## Aim
Rewrite the entries below, replacing every "Where should I click to" with "Which point should I click to" and leaving everything else unchanged.
[start]
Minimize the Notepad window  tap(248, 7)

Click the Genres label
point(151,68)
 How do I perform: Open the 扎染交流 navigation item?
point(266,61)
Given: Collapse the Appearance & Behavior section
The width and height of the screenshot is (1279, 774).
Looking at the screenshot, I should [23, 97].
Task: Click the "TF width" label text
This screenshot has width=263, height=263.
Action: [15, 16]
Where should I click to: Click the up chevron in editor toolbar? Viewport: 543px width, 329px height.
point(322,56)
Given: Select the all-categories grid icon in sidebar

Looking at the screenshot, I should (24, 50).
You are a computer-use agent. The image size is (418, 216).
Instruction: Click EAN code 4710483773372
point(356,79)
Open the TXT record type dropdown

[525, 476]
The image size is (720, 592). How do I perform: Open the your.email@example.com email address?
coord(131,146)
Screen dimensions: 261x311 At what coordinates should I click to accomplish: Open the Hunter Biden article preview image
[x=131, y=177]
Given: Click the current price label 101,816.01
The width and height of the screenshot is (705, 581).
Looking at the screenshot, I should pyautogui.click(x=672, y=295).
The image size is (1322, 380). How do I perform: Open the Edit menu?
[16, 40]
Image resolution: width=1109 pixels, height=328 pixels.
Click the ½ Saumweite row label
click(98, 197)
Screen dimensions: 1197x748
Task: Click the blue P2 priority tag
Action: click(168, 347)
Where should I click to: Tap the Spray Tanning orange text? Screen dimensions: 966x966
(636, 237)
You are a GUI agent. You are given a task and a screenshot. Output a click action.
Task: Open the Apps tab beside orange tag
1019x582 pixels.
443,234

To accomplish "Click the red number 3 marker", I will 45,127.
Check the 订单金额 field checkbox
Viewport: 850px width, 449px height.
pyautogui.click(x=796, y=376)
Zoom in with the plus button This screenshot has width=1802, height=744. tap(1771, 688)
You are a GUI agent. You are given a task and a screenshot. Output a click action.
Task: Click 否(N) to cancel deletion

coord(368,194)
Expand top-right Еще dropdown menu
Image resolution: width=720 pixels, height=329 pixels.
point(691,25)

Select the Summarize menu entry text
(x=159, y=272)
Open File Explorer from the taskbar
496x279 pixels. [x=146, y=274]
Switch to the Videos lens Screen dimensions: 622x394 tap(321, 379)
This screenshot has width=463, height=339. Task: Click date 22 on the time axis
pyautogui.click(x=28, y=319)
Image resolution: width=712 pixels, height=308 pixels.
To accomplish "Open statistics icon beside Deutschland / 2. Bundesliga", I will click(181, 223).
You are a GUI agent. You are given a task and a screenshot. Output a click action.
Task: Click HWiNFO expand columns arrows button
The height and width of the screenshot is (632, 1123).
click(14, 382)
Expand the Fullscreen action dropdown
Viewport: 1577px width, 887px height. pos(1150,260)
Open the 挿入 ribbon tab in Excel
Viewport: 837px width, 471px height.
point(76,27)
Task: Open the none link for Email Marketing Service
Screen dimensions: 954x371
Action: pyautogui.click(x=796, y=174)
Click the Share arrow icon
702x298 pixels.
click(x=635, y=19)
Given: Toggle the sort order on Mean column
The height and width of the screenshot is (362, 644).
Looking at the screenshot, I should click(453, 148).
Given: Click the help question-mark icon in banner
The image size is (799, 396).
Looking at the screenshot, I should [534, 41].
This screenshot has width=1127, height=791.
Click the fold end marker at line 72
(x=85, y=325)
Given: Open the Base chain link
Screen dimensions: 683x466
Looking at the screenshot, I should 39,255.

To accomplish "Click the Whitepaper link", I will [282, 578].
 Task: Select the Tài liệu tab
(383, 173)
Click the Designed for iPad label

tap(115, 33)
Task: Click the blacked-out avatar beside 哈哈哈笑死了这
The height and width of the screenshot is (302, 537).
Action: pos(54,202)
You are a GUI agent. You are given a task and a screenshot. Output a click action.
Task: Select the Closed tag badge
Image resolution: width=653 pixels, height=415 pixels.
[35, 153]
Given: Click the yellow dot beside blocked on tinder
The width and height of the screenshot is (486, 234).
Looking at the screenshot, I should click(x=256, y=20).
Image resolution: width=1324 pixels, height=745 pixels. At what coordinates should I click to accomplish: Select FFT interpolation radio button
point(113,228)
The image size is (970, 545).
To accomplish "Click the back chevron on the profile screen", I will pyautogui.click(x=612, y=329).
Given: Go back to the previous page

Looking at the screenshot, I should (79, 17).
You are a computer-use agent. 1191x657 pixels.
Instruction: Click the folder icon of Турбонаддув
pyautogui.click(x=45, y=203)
[end]
## Reply
Minimize the Notepad window  tap(248, 7)

Click the Genres label
point(151,68)
 How do I perform: Open the 扎染交流 navigation item?
point(266,61)
Given: Collapse the Appearance & Behavior section
The width and height of the screenshot is (1279, 774).
Looking at the screenshot, I should [23, 97].
Task: Click the "TF width" label text
This screenshot has width=263, height=263.
Action: [15, 16]
Which point should I click to: Click the up chevron in editor toolbar? Viewport: 543px width, 329px height.
point(322,56)
Given: Select the all-categories grid icon in sidebar

Looking at the screenshot, I should (24, 50).
You are a computer-use agent. The image size is (418, 216).
Instruction: Click EAN code 4710483773372
point(356,79)
Open the TXT record type dropdown

[525, 476]
The image size is (720, 592). How do I perform: Open the your.email@example.com email address?
coord(131,146)
Screen dimensions: 261x311 At what coordinates should I click to accomplish: Open the Hunter Biden article preview image
[x=131, y=177]
Given: Click the current price label 101,816.01
The width and height of the screenshot is (705, 581).
Looking at the screenshot, I should pyautogui.click(x=672, y=295).
The image size is (1322, 380). How do I perform: Open the Edit menu?
[16, 40]
Image resolution: width=1109 pixels, height=328 pixels.
Click the ½ Saumweite row label
click(98, 197)
Screen dimensions: 1197x748
Task: Click the blue P2 priority tag
Action: click(168, 347)
Which point should I click to: Tap the Spray Tanning orange text? Screen dimensions: 966x966
(636, 237)
You are a GUI agent. You are given a task and a screenshot. Output a click action.
Task: Open the Apps tab beside orange tag
1019x582 pixels.
443,234

To accomplish "Click the red number 3 marker", I will 45,127.
Check the 订单金额 field checkbox
Viewport: 850px width, 449px height.
pyautogui.click(x=796, y=376)
Zoom in with the plus button This screenshot has width=1802, height=744. tap(1771, 688)
You are a GUI agent. You are given a task and a screenshot. Output a click action.
Task: Click 否(N) to cancel deletion

coord(368,194)
Expand top-right Еще dropdown menu
Image resolution: width=720 pixels, height=329 pixels.
point(691,25)

Select the Summarize menu entry text
(x=159, y=272)
Open File Explorer from the taskbar
496x279 pixels. [x=146, y=274]
Switch to the Videos lens Screen dimensions: 622x394 tap(321, 379)
This screenshot has width=463, height=339. Task: Click date 22 on the time axis
pyautogui.click(x=28, y=319)
Image resolution: width=712 pixels, height=308 pixels.
To accomplish "Open statistics icon beside Deutschland / 2. Bundesliga", I will click(181, 223).
You are a GUI agent. You are given a task and a screenshot. Output a click action.
Task: Click HWiNFO expand columns arrows button
The height and width of the screenshot is (632, 1123).
click(14, 382)
Expand the Fullscreen action dropdown
Viewport: 1577px width, 887px height. pos(1150,260)
Open the 挿入 ribbon tab in Excel
Viewport: 837px width, 471px height.
point(76,27)
Task: Open the none link for Email Marketing Service
Screen dimensions: 954x371
Action: pyautogui.click(x=796, y=174)
Click the Share arrow icon
702x298 pixels.
click(x=635, y=19)
Given: Toggle the sort order on Mean column
The height and width of the screenshot is (362, 644).
Looking at the screenshot, I should click(453, 148).
Given: Click the help question-mark icon in banner
The image size is (799, 396).
Looking at the screenshot, I should [534, 41].
This screenshot has width=1127, height=791.
Click the fold end marker at line 72
(x=85, y=325)
Given: Open the Base chain link
Screen dimensions: 683x466
Looking at the screenshot, I should 39,255.

To accomplish "Click the Whitepaper link", I will [282, 578].
 Task: Select the Tài liệu tab
(383, 173)
Click the Designed for iPad label

tap(115, 33)
Task: Click the blacked-out avatar beside 哈哈哈笑死了这
The height and width of the screenshot is (302, 537).
Action: pos(54,202)
You are a GUI agent. You are given a task and a screenshot. Output a click action.
Task: Select the Closed tag badge
Image resolution: width=653 pixels, height=415 pixels.
[35, 153]
Given: Click the yellow dot beside blocked on tinder
The width and height of the screenshot is (486, 234).
Looking at the screenshot, I should click(x=256, y=20).
Image resolution: width=1324 pixels, height=745 pixels. At what coordinates should I click to accomplish: Select FFT interpolation radio button
point(113,228)
The image size is (970, 545).
To accomplish "Click the back chevron on the profile screen", I will pyautogui.click(x=612, y=329).
Given: Go back to the previous page

Looking at the screenshot, I should (79, 17).
You are a computer-use agent. 1191x657 pixels.
Instruction: Click the folder icon of Турбонаддув
pyautogui.click(x=45, y=203)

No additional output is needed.